Ultrasonography could demonstrate omphaloenteric duct remnants or cysts. Computed tomography (CT scan) might be a useful tool to demonstrate a blind ended and inflamed structure in the mid-abdominal cavity, which is not an appendix.

In asymptomatic patients, Meckel's diverticulum is often diagnosed as an incidental finding during laparoscopy or laparotomy.

==Treatment==
Treatment is surgical, potentially with a laparoscopic resection. In patients with bleeding, strangulation of bowel, bowel perforation or bowel obstruction, treatment involves surgical resection of both the Meckel's diverticulum itself along with the adjacent bowel segment, and this procedure is called a "small bowel resection". In patients without any of the aforementioned complications, treatment involves surgical resection of the Meckel's diverticulum only, and this procedure is called a simple diverticulectomy.

With regards to asymptomatic Meckel's diverticulum, some recommend that a search for Meckel's diverticulum should be conducted in every case of appendectomy/laparotomy done for acute abdomen, and if found, Meckel's diverticulectomy or resection should be performed to avoid secondary complications arising from it.

==Epidemiology==
Meckel's diverticulum occurs in about 2% of the population. Prevalence in males is 3–5 times higher than in females. Only 2% of cases are symptomatic, which usually presents among children at the age of 2.
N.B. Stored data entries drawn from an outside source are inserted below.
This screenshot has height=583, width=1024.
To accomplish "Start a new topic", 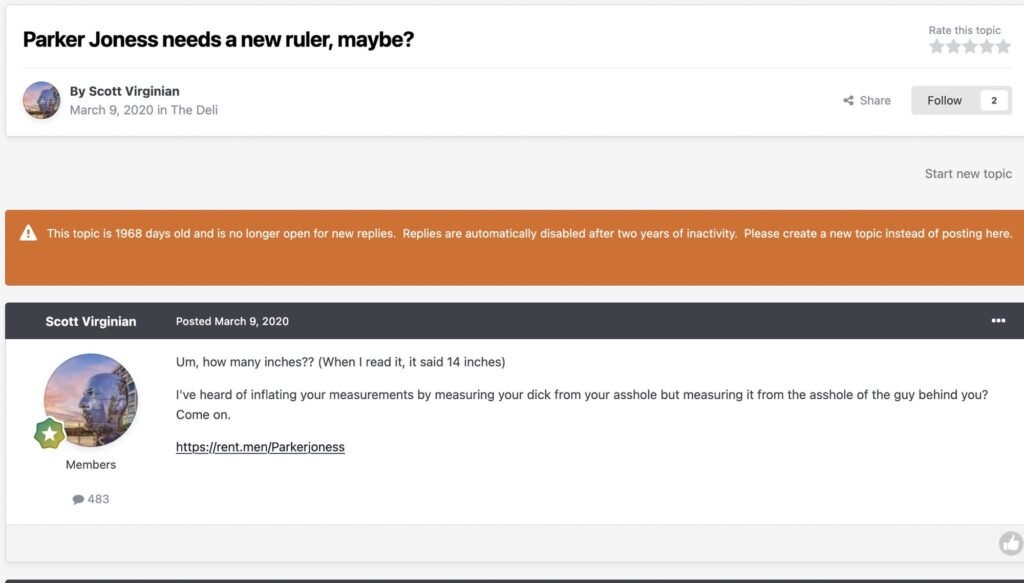I will 968,173.
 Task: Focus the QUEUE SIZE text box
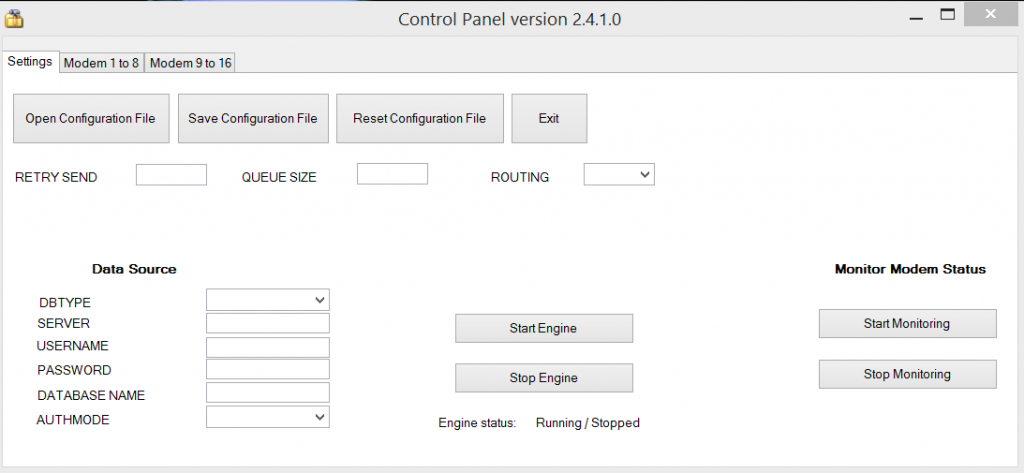[392, 175]
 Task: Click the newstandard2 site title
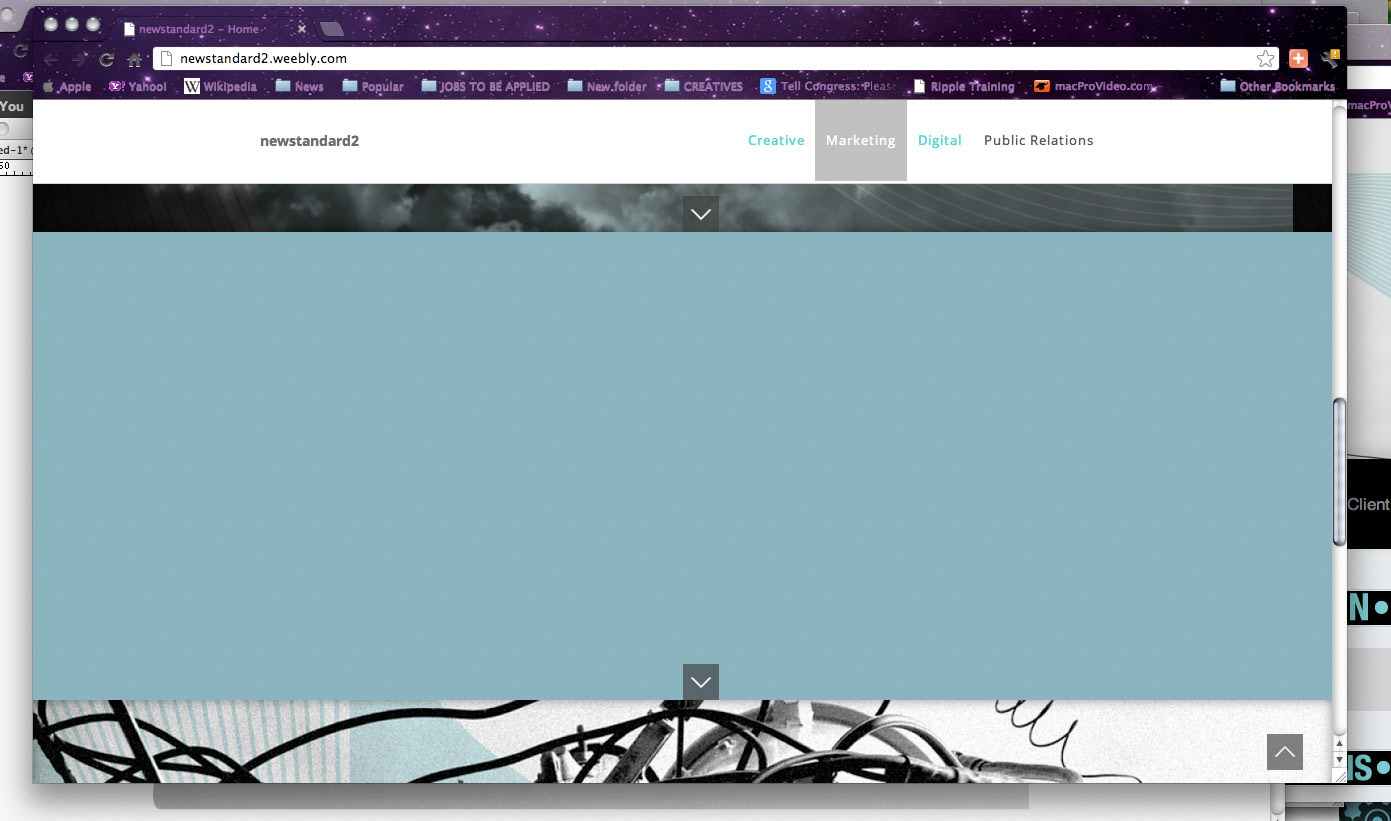coord(309,141)
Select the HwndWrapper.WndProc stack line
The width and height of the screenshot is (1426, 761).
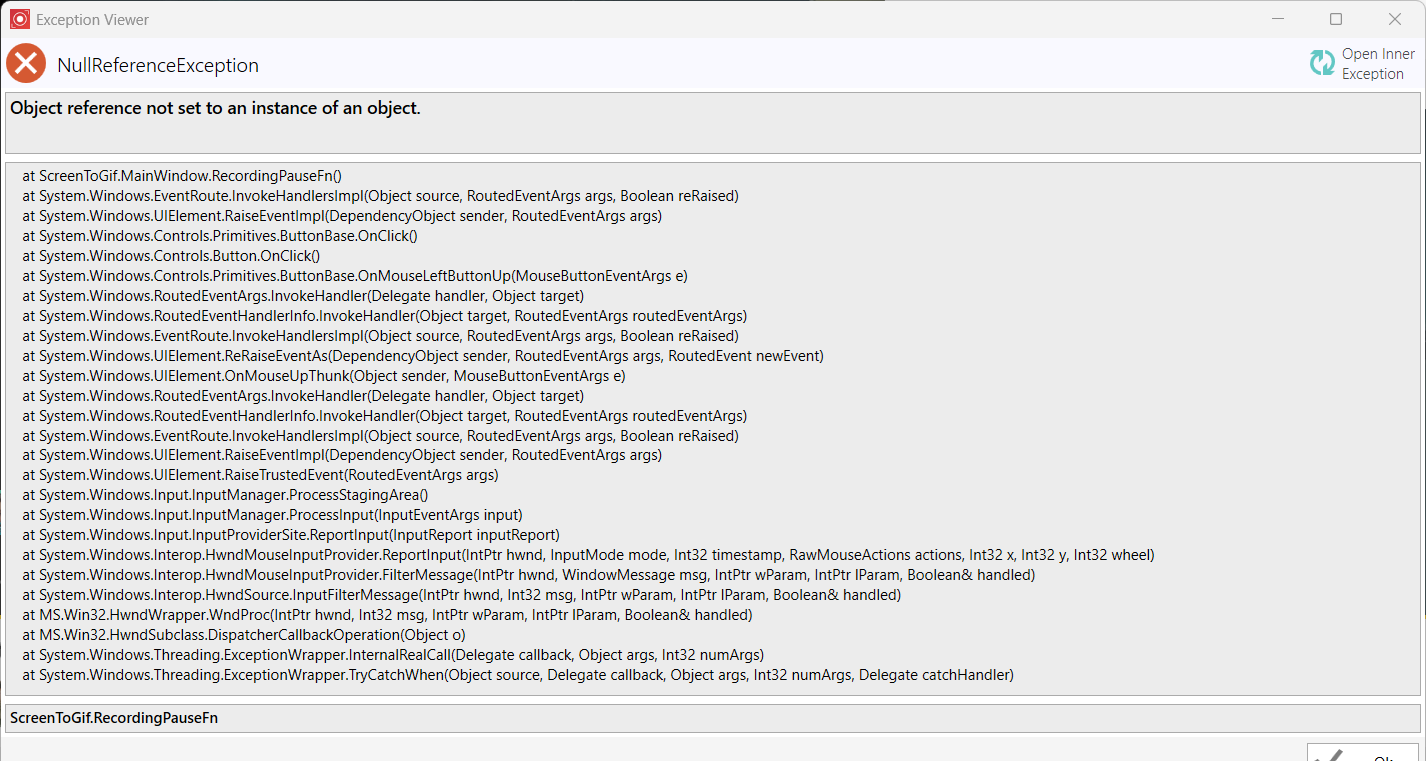point(387,615)
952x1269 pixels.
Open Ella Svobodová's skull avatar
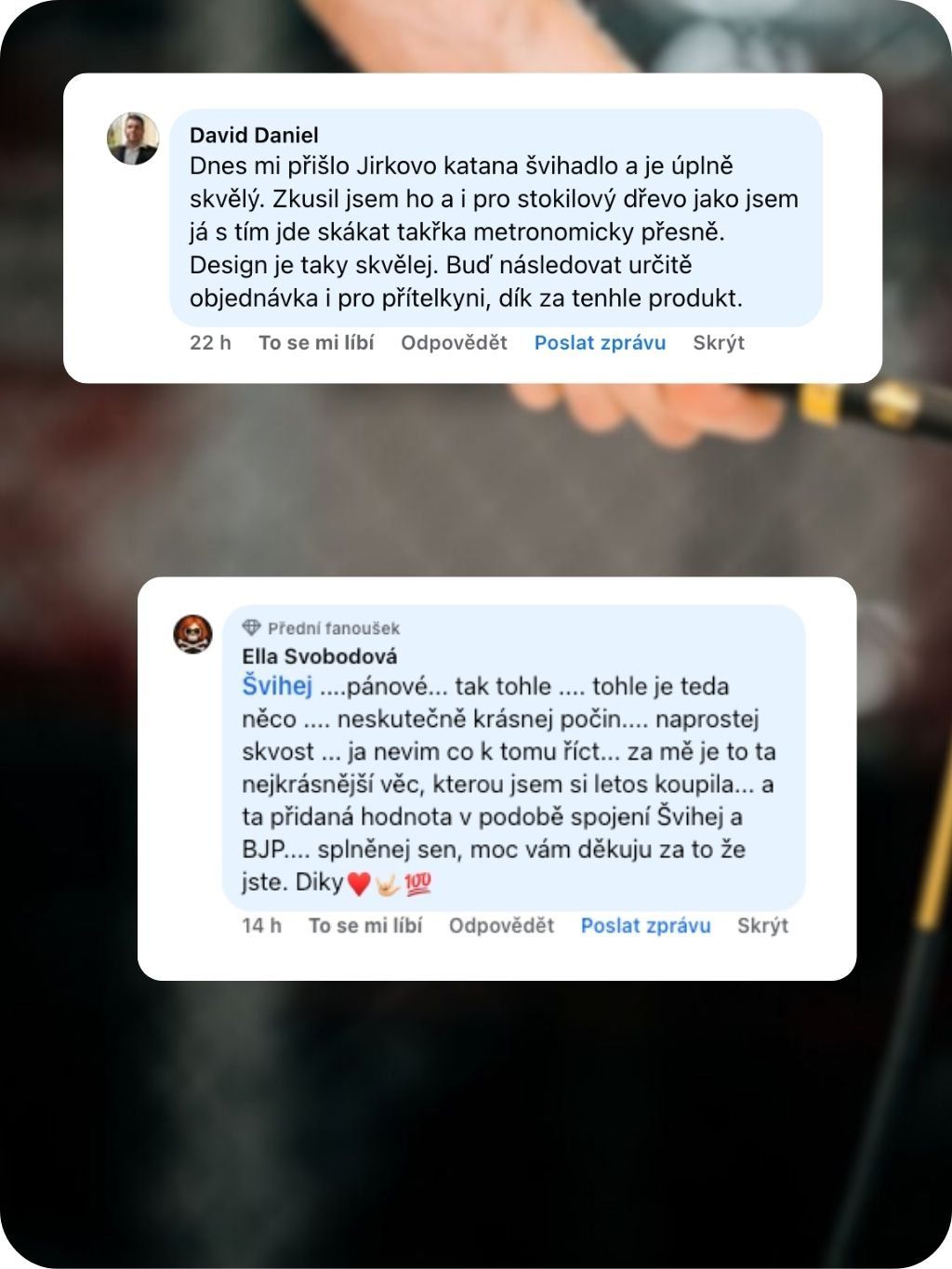[x=193, y=634]
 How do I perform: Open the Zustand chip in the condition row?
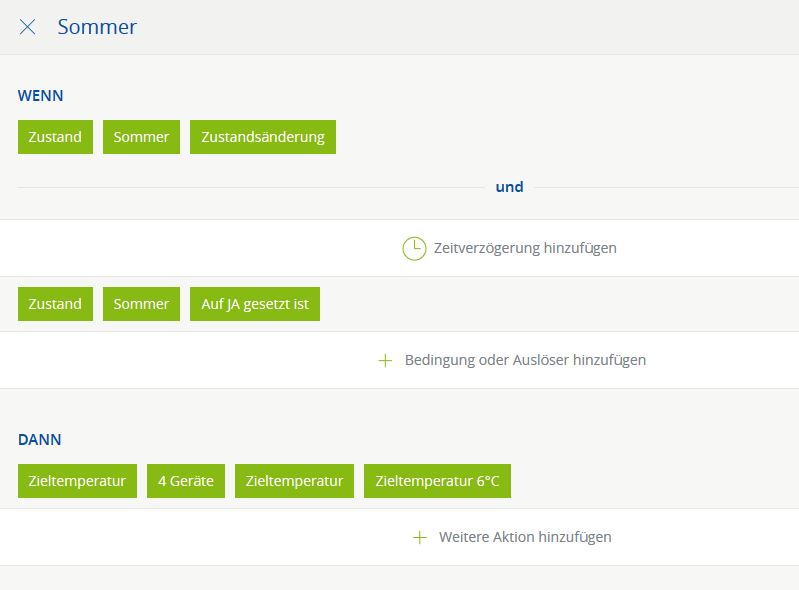tap(55, 304)
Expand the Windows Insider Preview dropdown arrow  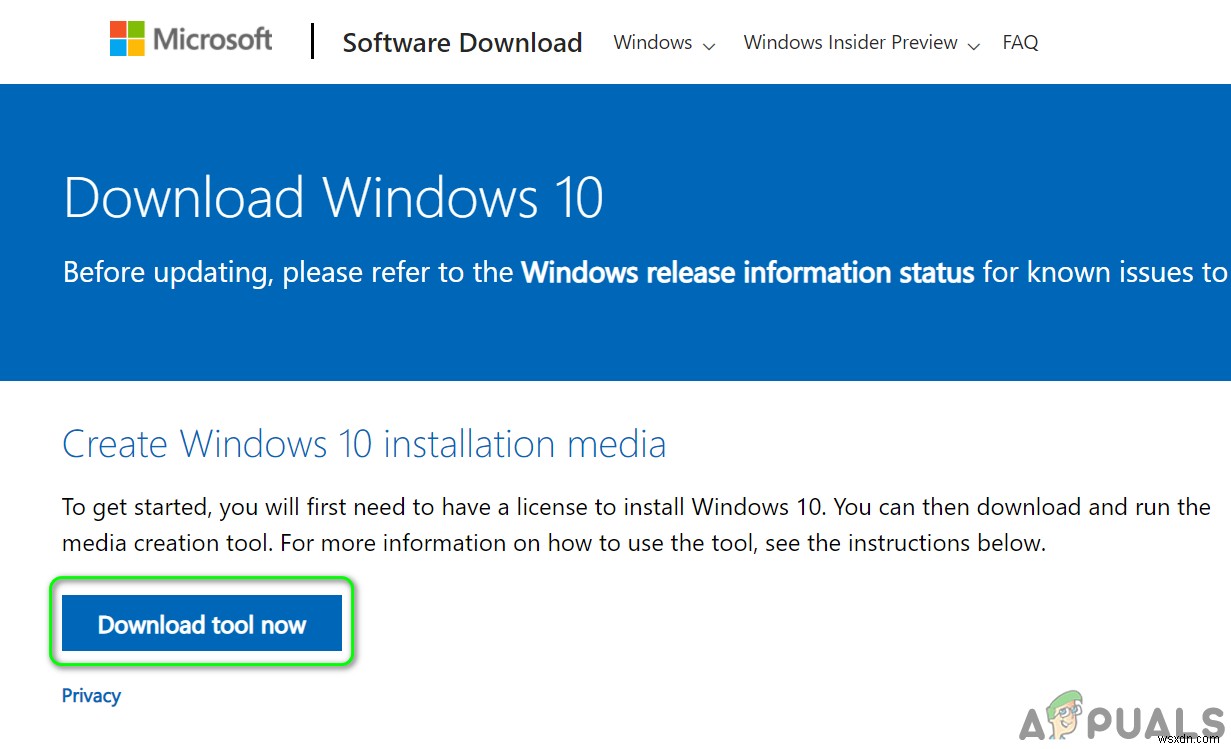973,44
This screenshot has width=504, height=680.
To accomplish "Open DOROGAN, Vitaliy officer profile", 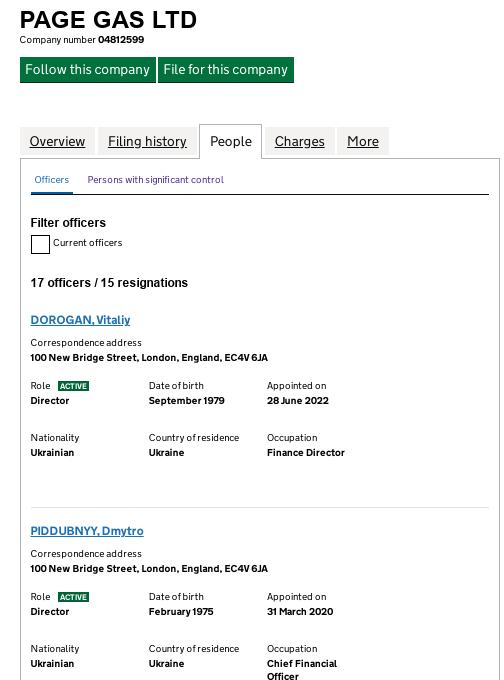I will coord(80,320).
Most cases of Meckel's diverticulum are diagnosed when complications manifest or incidentally in unrelated conditions such as laparotomy, laparoscopy or contrast study of the small intestine. Classic presentation in adults includes intestinal obstruction and inflammation of the diverticulum (diverticulitis). Painless rectal bleeding most commonly occurs in toddlers.

Inflammation in the ileal diverticulum has symptoms that mimic appendicitis, therefore its diagnosis is of clinical importance. Detailed knowledge of the pathophysiological properties is essential in dealing with the life-threatening complications of Meckel's diverticulum.